I once received two separate gifts of the novel Moby Dick. These two editions of the novel sat happily on my shelf for a number of years before I finally picked one of them up to read for the first time. I selected as my reading copy the Oxford World’s Classics edition, a hardback with the nice dustjacket and the prestigious imprimatur of the Oxford University Press.
The less-prestigious paperback Wordsworth Classics edition sat on the shelf.
So I read Moby Dick, and I enjoyed it a great deal, and when I came to the end I thought, well, what an ending! And then I thought – hang on, what about Ishmael? Moby Dick’s opening, Call me Ishmael, is among the most renowned in literature. Surely the novel couldn’t end with Ishmael from the first line going unmentioned for the last hundred pages!
Luckily, I had my Wordsworth Classics edition to hand, and I pulled it out and found that the prestigious OUP had somehow managed to omit the last part of the book. They forgot to put the ending in. Whoops.
All of which demonstrates two valuable lessons which we can henceforth generalise into everyday life and apply to our every endeavour:
(1) you can judge a book by its cover (the Wordsworth said ‘complete and unabridged’ on the front, and the OUP did not)
(2) sometimes insignificant differences turn out to be quite significant after all.
For those also in possession of the OUP edition, I reproduce the omitted section below the jump.
EPILOGUE
And I only am escaped alone to tell thee. – JOB
The Drama’s Done. Why then here does any one step forth? – Because one did survive the wreck.
It so chanced, that after the Parsee’s disappearance, I was he whom the Fates ordained to take the place of Ahab’s bowsman, when that bowsman assumed the vacant post; the same, who, when on the last day the three men were tossed from out the rocking boat, was dropped astern. So. floating on the margin of the ensuing scene, and in full sight of it, when the half-spent suction of the sunk ship reached me, I was then, but slowly, drawn towards the closing vortex. When I reached it, it had subsided to a creamy pool. Round and round, then, and ever contracting towards the button-like black bubble at the axis of that slowly wheeling circle, like another ixion I did revolve. till gaining that vital centre, the black bubble upward burst; and now, liberated by reason of its cunning spring, and owing to its great buoyancy, rising with great force, the coffin like-buoy shot lengthwise from the sea, fell over, and floated by my side. Buoyed up by that coffin, for almost one whole day and night, I floated on a soft and dirge-like main. The unharming sharks, they glided by as if with padlocks on their mouths; the savage sea-hawks sailed with sheathed beaks. On the second day, a sail drew near, nearer, and picked me up at last. It was the devious-cruising Rachel, that in her retracing search after her missing children, only found another orphan.

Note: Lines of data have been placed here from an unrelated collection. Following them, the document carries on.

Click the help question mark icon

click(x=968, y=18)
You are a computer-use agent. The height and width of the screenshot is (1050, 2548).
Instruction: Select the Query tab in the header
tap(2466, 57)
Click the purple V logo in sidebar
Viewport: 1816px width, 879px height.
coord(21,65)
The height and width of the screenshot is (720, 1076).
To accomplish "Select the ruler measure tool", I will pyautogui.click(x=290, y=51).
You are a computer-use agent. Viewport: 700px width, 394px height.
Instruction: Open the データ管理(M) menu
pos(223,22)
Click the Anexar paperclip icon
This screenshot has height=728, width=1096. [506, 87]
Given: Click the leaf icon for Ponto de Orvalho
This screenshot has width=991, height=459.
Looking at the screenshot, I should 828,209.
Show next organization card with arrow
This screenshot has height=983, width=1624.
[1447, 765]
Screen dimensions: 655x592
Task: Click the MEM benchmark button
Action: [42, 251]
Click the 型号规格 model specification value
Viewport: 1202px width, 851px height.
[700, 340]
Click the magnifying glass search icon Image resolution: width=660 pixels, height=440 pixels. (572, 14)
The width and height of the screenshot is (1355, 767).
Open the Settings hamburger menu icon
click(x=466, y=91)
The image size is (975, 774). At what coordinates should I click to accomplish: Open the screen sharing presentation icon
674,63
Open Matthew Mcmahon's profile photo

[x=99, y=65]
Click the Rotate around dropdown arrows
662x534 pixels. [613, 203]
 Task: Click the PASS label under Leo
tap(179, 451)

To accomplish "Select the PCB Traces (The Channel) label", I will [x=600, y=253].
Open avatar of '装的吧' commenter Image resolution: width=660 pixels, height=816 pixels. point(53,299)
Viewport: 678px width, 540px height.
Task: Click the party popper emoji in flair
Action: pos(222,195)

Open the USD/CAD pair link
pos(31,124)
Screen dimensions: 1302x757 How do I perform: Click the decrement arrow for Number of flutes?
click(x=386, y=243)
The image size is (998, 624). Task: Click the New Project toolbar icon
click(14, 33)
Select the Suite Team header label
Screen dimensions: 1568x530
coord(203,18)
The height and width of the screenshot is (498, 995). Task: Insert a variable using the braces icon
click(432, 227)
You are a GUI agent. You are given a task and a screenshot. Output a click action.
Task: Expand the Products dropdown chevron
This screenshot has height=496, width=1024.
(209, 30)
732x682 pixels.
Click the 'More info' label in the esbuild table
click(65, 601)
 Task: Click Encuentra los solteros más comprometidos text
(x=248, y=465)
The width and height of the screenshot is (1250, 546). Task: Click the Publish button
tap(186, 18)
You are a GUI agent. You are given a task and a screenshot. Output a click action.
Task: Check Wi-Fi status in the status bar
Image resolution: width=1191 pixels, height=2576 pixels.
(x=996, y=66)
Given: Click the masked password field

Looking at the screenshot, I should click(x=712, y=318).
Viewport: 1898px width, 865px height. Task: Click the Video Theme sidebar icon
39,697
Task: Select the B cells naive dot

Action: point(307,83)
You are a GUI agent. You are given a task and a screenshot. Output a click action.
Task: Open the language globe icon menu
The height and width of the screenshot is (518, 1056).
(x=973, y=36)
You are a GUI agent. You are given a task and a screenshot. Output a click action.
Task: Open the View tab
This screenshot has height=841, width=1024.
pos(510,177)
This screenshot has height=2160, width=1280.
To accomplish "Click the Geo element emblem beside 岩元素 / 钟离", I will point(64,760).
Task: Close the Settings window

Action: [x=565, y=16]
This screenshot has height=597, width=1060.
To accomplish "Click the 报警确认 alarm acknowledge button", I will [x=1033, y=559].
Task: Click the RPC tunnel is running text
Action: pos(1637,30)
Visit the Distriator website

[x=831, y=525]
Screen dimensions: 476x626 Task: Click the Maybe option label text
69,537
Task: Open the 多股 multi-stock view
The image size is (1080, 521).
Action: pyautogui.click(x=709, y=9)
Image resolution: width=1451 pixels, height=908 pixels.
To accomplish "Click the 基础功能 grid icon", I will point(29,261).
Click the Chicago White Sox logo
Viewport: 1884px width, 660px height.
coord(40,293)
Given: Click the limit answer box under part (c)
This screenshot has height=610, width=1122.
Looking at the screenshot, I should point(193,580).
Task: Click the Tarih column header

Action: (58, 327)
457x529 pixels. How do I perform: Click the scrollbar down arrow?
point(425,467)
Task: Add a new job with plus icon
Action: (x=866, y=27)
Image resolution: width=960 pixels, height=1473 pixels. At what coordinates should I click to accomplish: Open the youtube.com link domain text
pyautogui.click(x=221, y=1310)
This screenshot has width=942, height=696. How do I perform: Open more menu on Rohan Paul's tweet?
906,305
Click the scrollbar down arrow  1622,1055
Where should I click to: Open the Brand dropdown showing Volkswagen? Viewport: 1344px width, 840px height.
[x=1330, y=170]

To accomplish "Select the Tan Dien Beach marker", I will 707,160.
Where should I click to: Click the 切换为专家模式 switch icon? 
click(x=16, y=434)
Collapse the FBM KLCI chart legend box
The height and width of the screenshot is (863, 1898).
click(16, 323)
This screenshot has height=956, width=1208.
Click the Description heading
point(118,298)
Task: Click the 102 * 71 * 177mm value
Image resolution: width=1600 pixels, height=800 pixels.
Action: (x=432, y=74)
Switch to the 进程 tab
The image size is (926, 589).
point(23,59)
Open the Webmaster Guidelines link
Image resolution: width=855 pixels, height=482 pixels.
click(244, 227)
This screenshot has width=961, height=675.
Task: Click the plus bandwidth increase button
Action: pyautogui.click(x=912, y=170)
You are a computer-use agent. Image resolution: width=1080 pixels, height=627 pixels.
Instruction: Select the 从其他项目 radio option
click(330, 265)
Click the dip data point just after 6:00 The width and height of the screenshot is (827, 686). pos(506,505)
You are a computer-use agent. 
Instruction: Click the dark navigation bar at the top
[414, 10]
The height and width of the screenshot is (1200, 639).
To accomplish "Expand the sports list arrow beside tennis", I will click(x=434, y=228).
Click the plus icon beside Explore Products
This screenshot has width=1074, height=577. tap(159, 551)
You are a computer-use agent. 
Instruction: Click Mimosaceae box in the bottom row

It seems that the author, Melville, likes to use one of the noblest elements of grammar, the comma, almost as much as I do, and I like it a great, indeed a very great, deal.
I prefer the semicolon; however, I tend to misuse it.
Ok, failure to print the end of the book kinda sucks, though I’d note that my OUP copy of Moby Dick has the bit yours doesn’t…
Meanwhile, the reason why I generally avoid Wordsworth Classics: as far as I can work out, they’re the cheapest editions on the market because they use texts out of copyright – saving money on royalties and also often on typesetting. Some of these old texts are reliable but superseded, other simply unreliable.
As an example of the former, the Wordsworth Classics edition of WB Yeats’ “Collected Poems” is the 1933 “Collected Poems” and it might be unabridged as a specimen of that edition, but would be frankly crap if you wanted the poems of the next six years of his life (ie the best ones).
As for the unreliable ones, that’d range over the usual contingencies of second-rate compositing jobs, censorship or unapproved editorial licence, etc etc etc.
Without checking, I’d just assume that a Wordsworth edition of Moby Dick was unreliable on a word-by-word, sentence-bby-sentence basis, even if it prints the final chapter.
Andrew – point taken. Definite caveat emptor for the Wordsworth books, which are clearly done as cheaply as possible. But aren’t all the texts for all editions of the classics out of copyright by definition?
Where’s the hyphen?
Get it sorted!
Moby-Dick is the book. Moby Dick in the text is the whale.
Neither of my editions call it Moby-Dick. They also omit the second title. AFAIK, it should be “Moby Dick, or, The Whale”.
Uncertainty is everywhere…
“But aren’t all the texts for all editions of the classics out of copyright by definition?”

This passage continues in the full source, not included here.